Si pensamos en las universidades como motores del crecimiento económico, acoger al mayor número posible de estudiantes extranjeros es, de nuevo, una buena idea. Estos estudiantes aportan miles de millones de dólares al año a las costas estadounidenses. Dado que muchos estudiantes extranjeros acaban emigrando a Estados Unidos tras graduarse y ganan salarios muy superiores a la media nacional, contribuyen a la economía durante décadas. En sus puestos de trabajo de alto nivel, también ayudan a impulsar la productividad estadounidense.
Y si pensamos en las universidades como instrumentos del poder blando estadounidense y del entendimiento internacional, los beneficios son especialmente evidentes. Al venir aquí, los estudiantes extranjeros crean vínculos entre Estados Unidos y sus países de origen, entablan amistades con estadounidenses y adquieren una comprensión de la cultura y la sociedad estadounidenses.
Pero si pensamos en las universidades como motores de la movilidad social y promotoras de la unidad nacional, la historia es diferente. Muchas de las universidades estadounidenses más elitistas no han aumentado significativamente su número total de matriculados desde la década de 1970, a pesar de que la población estadounidense ha aumentado en un 50%, lo que ha hecho que el proceso de admisión sea mucho más competitivo. Cuantas más plazas se destinan a extranjeros, más difícil es el proceso para los solicitantes nacionales.

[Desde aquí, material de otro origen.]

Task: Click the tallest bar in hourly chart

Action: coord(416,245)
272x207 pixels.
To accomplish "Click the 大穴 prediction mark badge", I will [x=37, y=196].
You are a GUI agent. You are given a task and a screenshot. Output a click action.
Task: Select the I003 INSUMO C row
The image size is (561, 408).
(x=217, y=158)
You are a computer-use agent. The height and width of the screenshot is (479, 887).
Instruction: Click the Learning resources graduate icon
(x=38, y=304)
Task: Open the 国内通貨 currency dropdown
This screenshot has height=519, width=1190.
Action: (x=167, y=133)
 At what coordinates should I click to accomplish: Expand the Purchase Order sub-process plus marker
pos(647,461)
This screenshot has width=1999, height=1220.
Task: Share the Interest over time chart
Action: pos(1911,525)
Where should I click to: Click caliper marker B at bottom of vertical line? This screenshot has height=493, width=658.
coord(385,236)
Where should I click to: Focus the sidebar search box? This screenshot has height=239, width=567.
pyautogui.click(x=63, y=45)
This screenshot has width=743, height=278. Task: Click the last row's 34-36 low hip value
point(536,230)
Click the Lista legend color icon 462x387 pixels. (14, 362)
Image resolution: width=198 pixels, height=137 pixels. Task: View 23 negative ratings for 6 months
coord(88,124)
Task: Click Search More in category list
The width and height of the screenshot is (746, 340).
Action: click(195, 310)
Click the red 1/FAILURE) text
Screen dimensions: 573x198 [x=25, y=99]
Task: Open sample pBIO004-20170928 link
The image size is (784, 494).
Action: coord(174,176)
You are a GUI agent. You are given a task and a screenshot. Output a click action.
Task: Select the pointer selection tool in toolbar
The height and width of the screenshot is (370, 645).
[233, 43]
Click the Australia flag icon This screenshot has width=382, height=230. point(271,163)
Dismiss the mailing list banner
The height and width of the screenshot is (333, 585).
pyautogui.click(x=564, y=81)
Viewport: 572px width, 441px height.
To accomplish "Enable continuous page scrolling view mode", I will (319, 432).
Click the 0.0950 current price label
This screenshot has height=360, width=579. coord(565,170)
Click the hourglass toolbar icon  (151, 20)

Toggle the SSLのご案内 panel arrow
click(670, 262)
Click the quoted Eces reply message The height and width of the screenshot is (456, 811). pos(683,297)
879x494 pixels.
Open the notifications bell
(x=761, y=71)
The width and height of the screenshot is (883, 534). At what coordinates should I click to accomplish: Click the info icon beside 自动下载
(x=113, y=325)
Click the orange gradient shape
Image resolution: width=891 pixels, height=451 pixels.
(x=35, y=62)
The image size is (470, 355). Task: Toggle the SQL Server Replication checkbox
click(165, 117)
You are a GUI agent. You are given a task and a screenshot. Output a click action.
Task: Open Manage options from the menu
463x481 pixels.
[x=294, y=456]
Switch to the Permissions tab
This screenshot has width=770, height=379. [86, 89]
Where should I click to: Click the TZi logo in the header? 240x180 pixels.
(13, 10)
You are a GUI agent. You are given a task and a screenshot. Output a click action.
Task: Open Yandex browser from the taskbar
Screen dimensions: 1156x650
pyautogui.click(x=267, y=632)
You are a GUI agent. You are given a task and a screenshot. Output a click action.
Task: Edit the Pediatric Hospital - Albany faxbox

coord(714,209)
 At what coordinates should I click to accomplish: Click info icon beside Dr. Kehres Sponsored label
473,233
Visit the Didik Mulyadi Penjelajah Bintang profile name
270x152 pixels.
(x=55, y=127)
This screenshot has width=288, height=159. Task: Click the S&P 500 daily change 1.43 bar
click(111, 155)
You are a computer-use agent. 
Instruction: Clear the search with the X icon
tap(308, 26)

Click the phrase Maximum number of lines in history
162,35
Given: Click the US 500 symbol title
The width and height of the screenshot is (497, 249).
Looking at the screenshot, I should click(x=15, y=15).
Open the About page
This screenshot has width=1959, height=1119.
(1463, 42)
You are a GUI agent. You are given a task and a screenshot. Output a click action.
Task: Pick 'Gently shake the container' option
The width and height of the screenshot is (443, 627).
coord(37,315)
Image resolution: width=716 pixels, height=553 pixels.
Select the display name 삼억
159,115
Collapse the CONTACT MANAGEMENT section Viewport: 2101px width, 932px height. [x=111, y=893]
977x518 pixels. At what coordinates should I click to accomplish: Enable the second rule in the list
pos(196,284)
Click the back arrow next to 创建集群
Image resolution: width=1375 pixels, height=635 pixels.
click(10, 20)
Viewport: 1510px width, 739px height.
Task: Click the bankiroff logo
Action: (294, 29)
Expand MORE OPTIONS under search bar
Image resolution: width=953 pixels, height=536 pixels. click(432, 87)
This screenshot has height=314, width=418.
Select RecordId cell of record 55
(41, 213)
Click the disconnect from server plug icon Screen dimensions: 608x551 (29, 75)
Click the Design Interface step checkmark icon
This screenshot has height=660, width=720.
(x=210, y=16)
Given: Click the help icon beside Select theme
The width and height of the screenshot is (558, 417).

Al igual que en el caso de los estudiantes chinos en Ohio, los estudiantes extranjeros suelen proceder de familias acomodadas y privilegiadas, lo que les permite pagar la matrícula completa en Estados Unidos. A menudo se han graduado en escuelas de élite que los preparan para el agotador proceso de solicitud de admisión en Estados Unidos y, cuando es necesario, les enseñan inglés con fluidez. Por lo tanto, estos estudiantes hacen que las universidades estadounidenses parezcan aún más elitistas y posiblemente desconectadas de la realidad, en un momento en que el resentimiento populista hacia estas instituciones ha facilitado el destructivo ataque de la administración Trump a la investigación científica que llevan a cabo.
Además, aunque los estudiantes extranjeros aportan un tipo de diversidad a las universidades estadounidenses, esta puede no ser tan grande como la que aportan los estadounidenses de diferentes orígenes sociales. Un graduado de una escuela privada de élite en Grecia o la India puede tener más en común con un graduado de Exeter o Horace Mann que con un estadounidense de clase trabajadora de la Alabama rural. ¿Tenemos que convertir los departamentos de economía de las universidades en mini-Davoses en los que los futuros funcionarios del Fondo Monetario Internacional de diferentes países refuercen sus opiniones sobre el comercio mundial?
Cualquier debate sobre las matriculaciones internacionales podría convertirse pronto en algo, bueno, académico. Si la administración Trump mantiene sus actuales políticas fronterizas y de visados y continúa con sus intentos de detener y deportar a los estudiantes extranjeros que expresan opiniones controvertidas, las matriculaciones extranjeras podrían reducirse drásticamente por sí solas.
Pero, de cara al futuro post-Trump, será importante que las universidades estadounidenses reconozcan las tensiones y las ventajas e inconvenientes reales de las matrículas internacionales, y que equilibren su aumento con una mayor divulgación entre una gama más amplia de solicitantes nacionales, incluso si ello supone sacrificar la diversidad culinaria en el corazón del país.
* El autor es profesor en la Universidad de Princeton.